Support Vector Machines

ML classification margin kernel trick supervised

The big idea — the widest street

Many lines can separate two classes. A support vector machine picks the one that leaves the widest empty street between them.

That street is called the margin, and its centre line is the decision boundary (a hyperplane in higher dimensions). Maximising the margin gives the boundary the most breathing room, which tends to make it generalise better to new points.

Support vectors

Only the points sitting right on the edges of the street matter — they "support" the boundary. Move any other point and nothing changes. That's why it's called a support vector machine.

Watch the margin form, then the kernel lift

The animation starts with several valid separators, settles on the maximum-margin one, highlights the support vectors, then shows the trick that rescues data no straight line can split.

Hard margin vs soft margin

Real data is messy — a perfect gap rarely exists. SVMs add a knob, C, that trades off margin width against mistakes.

Hard margin no mistakes allowed

Demands perfect separation. Brittle — one noisy point can break it or shrink the margin to nothing.

Soft margin (large C) few mistakes

Punishes misclassifications heavily → narrow margin, low bias, risk of overfitting.

Soft margin (small C) tolerant

Allows some points inside the street → wider margin, smoother boundary, more robust.

The animation claimed the max-margin line is special — test that claim. Steer your own candidate line with the two sliders. While it separates the classes you'll see its street; the readout tracks how close you get to the widest one. The ringed points are the would-be support vectors: the street always rests on them.

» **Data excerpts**
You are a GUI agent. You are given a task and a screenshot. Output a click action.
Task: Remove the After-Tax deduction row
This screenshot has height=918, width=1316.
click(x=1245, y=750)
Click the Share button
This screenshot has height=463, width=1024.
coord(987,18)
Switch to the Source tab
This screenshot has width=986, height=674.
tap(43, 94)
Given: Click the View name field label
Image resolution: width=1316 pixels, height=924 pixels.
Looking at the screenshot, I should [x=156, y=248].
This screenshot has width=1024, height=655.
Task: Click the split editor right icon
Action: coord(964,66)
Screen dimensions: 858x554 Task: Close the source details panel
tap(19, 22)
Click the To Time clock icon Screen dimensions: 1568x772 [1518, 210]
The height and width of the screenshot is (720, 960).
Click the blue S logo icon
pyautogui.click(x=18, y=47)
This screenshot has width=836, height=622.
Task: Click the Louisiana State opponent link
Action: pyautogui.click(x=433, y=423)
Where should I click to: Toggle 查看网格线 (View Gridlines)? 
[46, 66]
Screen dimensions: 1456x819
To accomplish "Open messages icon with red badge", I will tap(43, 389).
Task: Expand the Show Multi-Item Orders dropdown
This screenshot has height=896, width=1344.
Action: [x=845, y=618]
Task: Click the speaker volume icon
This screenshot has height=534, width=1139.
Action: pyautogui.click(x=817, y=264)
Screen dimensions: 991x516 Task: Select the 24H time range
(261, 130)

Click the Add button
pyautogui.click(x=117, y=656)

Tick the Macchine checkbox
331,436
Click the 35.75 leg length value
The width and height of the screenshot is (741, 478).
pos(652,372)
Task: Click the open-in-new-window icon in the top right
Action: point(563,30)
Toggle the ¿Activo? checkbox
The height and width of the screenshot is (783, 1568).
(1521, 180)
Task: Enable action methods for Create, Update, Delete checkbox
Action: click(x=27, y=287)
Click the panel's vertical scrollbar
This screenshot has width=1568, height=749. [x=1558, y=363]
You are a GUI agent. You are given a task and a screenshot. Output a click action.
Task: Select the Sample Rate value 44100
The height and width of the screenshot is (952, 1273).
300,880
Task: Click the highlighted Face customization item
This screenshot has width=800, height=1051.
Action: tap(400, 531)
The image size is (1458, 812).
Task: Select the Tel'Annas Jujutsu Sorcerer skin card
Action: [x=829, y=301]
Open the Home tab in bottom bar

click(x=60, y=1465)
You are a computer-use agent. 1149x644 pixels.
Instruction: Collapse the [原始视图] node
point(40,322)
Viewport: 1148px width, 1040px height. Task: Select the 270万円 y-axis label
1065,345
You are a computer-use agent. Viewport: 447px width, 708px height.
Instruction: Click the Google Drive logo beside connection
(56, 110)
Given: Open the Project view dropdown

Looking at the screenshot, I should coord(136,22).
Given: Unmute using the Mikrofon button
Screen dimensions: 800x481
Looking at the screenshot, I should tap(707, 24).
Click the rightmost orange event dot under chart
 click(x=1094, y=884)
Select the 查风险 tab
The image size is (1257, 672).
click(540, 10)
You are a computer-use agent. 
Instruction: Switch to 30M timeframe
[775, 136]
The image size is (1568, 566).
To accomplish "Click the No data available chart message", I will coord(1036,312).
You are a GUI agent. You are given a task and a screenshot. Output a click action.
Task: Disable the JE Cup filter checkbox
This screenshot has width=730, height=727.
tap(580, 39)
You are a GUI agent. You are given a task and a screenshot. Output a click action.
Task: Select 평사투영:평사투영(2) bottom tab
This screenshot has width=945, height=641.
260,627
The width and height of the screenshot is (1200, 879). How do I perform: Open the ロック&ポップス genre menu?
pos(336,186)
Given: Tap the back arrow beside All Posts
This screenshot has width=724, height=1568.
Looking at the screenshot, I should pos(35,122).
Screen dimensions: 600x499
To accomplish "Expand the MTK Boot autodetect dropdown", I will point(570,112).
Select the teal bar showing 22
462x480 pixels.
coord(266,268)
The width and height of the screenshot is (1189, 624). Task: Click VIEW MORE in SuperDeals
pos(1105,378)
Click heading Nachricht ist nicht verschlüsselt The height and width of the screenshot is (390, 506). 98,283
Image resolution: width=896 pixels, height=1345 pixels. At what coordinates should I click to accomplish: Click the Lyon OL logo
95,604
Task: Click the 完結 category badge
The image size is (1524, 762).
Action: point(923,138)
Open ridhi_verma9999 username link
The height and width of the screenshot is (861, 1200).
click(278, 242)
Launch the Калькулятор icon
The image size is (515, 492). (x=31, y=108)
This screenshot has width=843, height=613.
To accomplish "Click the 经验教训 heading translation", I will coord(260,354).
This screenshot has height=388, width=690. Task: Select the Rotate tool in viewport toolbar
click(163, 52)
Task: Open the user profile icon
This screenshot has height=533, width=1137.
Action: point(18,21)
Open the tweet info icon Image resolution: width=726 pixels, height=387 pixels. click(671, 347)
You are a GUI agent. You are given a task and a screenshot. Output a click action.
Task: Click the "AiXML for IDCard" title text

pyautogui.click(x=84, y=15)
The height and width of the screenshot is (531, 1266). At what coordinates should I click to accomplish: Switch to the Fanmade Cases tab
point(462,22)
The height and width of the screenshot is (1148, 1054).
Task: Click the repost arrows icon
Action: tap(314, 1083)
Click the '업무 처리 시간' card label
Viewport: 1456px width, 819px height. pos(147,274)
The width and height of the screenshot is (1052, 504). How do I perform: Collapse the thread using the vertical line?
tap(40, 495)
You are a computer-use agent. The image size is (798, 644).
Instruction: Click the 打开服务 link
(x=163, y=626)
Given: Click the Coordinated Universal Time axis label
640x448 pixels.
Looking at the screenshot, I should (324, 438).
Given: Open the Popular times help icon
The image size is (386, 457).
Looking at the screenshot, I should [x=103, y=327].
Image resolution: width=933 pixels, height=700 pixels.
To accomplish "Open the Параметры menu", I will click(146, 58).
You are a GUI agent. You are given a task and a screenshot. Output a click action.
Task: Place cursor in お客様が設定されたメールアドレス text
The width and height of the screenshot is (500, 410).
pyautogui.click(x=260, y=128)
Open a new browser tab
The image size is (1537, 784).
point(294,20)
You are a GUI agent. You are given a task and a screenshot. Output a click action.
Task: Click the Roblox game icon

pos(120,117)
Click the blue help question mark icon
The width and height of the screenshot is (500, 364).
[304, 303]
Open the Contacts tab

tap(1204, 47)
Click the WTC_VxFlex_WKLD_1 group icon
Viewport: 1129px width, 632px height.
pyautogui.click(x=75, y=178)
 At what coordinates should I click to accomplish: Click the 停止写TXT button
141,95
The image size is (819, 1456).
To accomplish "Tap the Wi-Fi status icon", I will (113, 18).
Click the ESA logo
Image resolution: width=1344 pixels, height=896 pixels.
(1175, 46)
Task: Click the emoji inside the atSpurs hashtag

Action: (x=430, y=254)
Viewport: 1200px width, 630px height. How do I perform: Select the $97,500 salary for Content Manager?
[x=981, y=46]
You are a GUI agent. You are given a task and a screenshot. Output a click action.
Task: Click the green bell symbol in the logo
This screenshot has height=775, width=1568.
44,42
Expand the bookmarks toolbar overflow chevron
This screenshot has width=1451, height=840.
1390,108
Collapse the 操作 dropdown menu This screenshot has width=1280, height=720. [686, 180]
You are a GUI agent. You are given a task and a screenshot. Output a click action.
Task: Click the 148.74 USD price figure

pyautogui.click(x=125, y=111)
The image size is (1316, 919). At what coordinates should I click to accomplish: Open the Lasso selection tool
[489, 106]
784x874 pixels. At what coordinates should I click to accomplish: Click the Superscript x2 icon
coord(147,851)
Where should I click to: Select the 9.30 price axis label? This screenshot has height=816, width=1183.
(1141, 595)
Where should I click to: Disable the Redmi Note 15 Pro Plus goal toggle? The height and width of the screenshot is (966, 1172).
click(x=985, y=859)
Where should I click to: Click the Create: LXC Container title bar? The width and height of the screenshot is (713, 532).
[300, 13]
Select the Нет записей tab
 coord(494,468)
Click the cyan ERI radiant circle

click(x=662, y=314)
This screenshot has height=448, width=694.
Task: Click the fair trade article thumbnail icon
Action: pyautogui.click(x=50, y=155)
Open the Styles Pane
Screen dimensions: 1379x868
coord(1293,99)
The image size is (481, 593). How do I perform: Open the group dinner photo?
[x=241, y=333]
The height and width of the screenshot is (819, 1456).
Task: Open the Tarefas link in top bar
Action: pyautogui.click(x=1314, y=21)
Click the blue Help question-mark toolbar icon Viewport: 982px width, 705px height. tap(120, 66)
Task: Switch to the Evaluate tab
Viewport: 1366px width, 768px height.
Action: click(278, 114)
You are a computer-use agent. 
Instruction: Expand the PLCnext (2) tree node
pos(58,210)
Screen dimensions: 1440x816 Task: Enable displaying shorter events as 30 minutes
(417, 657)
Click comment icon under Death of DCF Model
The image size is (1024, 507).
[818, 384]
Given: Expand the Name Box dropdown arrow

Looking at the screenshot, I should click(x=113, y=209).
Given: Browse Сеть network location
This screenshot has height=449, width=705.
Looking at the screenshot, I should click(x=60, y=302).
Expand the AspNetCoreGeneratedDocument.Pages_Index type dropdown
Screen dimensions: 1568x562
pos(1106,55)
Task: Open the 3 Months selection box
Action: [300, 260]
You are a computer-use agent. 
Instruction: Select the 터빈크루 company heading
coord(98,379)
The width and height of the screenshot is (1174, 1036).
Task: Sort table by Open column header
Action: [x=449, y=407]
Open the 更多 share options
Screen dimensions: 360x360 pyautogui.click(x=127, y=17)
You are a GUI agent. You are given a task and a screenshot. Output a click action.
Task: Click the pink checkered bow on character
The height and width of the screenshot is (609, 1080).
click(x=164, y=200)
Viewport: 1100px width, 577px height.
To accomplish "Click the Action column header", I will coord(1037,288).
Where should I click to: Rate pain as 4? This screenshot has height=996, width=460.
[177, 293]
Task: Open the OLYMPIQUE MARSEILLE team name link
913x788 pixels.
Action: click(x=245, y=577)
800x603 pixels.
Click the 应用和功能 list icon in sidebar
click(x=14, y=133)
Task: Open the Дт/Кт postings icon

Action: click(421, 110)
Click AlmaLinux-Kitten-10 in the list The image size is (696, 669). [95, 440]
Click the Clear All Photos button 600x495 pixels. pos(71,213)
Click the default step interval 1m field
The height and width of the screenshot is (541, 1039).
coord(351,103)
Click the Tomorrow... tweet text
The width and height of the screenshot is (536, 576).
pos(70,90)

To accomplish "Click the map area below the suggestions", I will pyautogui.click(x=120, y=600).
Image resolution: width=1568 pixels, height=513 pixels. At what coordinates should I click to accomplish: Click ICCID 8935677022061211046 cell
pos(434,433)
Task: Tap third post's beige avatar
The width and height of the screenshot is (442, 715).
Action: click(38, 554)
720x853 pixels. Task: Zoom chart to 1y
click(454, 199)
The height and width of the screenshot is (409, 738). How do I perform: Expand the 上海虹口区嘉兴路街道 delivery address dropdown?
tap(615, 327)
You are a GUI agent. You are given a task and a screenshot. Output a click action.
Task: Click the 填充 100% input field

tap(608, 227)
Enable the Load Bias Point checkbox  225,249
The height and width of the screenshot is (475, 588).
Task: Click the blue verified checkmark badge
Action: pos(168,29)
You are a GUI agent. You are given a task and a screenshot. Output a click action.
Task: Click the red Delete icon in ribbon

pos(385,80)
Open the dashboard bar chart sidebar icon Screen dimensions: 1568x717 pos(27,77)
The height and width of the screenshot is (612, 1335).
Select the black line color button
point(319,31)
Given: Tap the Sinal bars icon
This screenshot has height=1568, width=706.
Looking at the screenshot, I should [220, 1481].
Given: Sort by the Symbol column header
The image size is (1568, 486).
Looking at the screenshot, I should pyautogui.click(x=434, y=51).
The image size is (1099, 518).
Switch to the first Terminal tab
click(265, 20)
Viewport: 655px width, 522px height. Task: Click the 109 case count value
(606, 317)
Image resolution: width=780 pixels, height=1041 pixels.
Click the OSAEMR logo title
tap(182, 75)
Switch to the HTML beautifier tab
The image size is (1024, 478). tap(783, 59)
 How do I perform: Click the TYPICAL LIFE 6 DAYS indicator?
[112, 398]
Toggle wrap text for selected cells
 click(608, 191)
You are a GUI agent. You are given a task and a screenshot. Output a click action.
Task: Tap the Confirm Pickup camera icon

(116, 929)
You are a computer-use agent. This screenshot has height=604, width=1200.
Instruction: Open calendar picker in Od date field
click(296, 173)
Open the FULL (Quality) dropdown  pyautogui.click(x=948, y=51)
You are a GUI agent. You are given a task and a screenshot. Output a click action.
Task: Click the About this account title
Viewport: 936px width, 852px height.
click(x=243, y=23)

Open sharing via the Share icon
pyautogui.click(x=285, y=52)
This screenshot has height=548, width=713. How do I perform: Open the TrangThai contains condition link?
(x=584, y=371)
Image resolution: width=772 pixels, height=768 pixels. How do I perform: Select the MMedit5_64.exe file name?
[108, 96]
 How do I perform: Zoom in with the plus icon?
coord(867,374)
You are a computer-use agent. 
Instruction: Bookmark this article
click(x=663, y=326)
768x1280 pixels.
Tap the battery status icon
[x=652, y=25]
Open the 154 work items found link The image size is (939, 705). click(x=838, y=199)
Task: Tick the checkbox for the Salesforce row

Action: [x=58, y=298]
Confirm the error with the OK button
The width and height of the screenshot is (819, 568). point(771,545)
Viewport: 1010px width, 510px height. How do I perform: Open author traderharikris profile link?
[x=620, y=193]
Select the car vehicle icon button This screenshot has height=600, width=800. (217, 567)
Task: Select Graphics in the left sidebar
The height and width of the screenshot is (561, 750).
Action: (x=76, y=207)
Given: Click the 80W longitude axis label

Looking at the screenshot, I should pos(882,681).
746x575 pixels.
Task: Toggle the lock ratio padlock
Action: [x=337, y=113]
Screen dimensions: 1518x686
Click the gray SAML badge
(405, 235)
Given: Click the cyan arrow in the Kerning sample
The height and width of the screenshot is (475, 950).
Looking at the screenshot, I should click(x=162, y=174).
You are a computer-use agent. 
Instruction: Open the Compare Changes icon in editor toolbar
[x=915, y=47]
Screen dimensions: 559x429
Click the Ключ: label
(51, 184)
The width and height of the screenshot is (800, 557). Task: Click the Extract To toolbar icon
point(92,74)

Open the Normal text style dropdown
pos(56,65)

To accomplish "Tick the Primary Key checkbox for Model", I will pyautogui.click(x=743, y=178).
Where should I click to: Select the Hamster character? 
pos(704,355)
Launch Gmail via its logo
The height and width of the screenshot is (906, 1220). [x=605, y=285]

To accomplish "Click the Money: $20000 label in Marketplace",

» **PROBLEM A**
Please reproduce the support vector machines page word for word, covering the stretch from "Hard margin no" through "boundary, more robust.".
» **PROBLEM B**
According to the support vector machines page, what happens to the boundary when a point other than a support vector is moved?
» **PROBLEM C**
Continue the support vector machines page after its final sentence.

» **YOUR RESPONSE A**
Hard margin no mistakes allowed

Demands perfect separation. Brittle — one noisy point can break it or shrink the margin to nothing.

Soft margin (large C) few mistakes

Punishes misclassifications heavily → narrow margin, low bias, risk of overfitting.

Soft margin (small C) tolerant

Allows some points inside the street → wider margin, smoother boundary, more robust.

» **YOUR RESPONSE B**
Nothing changes.

» **YOUR RESPONSE C**
Notice how many settings separate the data perfectly — yet only one street is widest. Tilt the line slightly off the optimum: it still classifies the training data flawlessly, but its narrower street means less room for new, slightly-shifted points. That's the SVM's entire argument.

The kernel trick

What if the classes wrap around each other and no line can split them? Instead of drawing curves directly, an SVM lifts the data into a higher-dimensional space where a flat boundary does work — then projects that boundary back down as a curve.

The clever part

You never actually compute the high-dimensional coordinates. A kernel function computes the needed dot products directly, as if the data had been lifted — cheaply.

Linear no lift

A straight boundary. Fast, great when the data is already separable.

Polynomial curved

Boundaries that bend — adds interaction terms between features.

RBF (Gaussian) flexible blobs

The popular default — can wrap around almost any shaped cluster.

When to use it

Shines when
  • Data is high-dimensional (text, genomics)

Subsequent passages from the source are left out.